Dr. Yan received his Ph.D. in 2006 from University of Texas at Austin. After completing postdoctoral work at Harvard Medical School, Dr. Yan joined UT Southwestern Department of Internal Medicine and Department of Microbiology in January 2011.

Research in our lab focuses on understanding how HIV exploits host factors to evade innate immune detection. Viral nucleic acids introduced into cells or synthesized during infection trigger cytosolic sensors of innate immunity to produce antiviral cytokines, such as type I interferons (IFN). Some viruses evade immune sensing. Although HIV introduces genomic RNA and then generates a variety of DNA products in the cytosol through reverse transcription, HIV infection of T cells and macrophages does not trip these alarms. How HIV avoids activating innate immune sensors of foreign nucleic acids is unknown. Few copies of HIV DNA integrate in a cell during infection, leaving behind some HIV DNA in the cytosol. Unintegrated HIV DNA is believed to be cleared by host enzymes. We recently found that the cytosolic exonuclease TREX1 suppressed interferon triggered by HIV. We are interested in characterizing mechanism(s) by which the innate immune recognition of HIV is regulated. We hope to develop novel antiretroviral therapeutics that is based on enhancing innate immunity.

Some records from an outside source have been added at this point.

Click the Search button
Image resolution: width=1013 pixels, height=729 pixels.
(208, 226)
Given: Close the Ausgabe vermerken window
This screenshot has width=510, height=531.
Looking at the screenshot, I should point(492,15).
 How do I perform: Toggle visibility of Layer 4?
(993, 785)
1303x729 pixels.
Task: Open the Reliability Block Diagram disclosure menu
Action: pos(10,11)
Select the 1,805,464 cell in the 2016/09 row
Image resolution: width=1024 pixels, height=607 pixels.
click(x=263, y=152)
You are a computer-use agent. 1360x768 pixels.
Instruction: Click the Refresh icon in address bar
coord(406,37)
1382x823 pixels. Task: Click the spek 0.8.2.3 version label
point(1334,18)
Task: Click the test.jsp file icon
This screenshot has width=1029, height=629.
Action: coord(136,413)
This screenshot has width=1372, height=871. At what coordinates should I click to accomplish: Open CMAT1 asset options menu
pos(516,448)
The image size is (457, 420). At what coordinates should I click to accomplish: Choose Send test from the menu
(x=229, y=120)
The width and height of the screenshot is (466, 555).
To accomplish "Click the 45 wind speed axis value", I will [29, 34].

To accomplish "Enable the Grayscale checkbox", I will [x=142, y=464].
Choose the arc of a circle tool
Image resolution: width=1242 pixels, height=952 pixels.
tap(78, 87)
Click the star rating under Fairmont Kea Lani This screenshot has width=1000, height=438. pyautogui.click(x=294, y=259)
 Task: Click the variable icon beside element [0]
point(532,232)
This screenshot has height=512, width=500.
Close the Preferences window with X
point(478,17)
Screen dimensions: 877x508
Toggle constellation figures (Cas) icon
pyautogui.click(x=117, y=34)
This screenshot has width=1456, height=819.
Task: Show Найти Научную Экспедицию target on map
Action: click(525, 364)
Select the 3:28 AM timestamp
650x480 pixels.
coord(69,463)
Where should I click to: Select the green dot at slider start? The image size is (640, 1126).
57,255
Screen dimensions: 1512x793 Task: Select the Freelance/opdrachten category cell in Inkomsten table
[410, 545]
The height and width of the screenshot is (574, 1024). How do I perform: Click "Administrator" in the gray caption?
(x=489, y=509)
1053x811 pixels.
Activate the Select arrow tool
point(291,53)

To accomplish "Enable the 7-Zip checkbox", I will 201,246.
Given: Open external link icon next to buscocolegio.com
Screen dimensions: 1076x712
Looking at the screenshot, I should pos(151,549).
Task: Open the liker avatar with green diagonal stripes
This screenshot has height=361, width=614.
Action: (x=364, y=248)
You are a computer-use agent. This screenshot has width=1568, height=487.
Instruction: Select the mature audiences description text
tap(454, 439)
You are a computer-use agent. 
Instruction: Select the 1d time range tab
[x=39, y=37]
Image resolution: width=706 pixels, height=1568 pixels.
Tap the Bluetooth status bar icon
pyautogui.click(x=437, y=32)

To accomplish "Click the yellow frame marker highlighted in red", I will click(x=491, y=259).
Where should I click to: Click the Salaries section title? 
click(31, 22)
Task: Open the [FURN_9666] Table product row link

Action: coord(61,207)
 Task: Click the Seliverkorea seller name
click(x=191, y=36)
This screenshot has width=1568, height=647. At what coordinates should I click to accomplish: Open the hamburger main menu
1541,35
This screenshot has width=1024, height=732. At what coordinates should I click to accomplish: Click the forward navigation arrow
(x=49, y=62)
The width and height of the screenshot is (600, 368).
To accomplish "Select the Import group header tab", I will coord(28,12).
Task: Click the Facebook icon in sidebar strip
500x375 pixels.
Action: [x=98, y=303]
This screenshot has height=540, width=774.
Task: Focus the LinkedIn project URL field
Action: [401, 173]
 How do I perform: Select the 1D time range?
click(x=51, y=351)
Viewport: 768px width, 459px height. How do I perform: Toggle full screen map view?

Another area of interest in our lab is to understand the pathogenesis of human autoimmune diseases. Mutations in human TREX1 gene are associated with Aicardi-Goutieres syndrome (AGS), a severe neurological brain disease often found in infant and young children, familial chilblain lupus (FCL) and systemic lupus erythematosus (SLE). Trex1−/− mice develop autoimmune noninfectious inflammatory myocarditis and often die of heart failure. Studies of Trex1−/− mice suggested that DNA derived from endogenous retroelements maybe the underlying cause of autoimmunity. Endogenous retroelements share many similarities with retroviruses in their life cycle, especially reverse transcription. Retroelements comprise nearly half of the human genome. We are interested in investigating how our cells regulate these mobile genetic elements and what are the molecular and clinical consequences when things go awry. We hope to develop useful biomarkers and treatments for related human autoimmune diseases.

The long-term goals of our lab are to understand the innate strategy of nucleic acid recognition in the cell, similarities in recognition of retroviruses and retroelements, and fundamental principles of self vs non-self discrimination.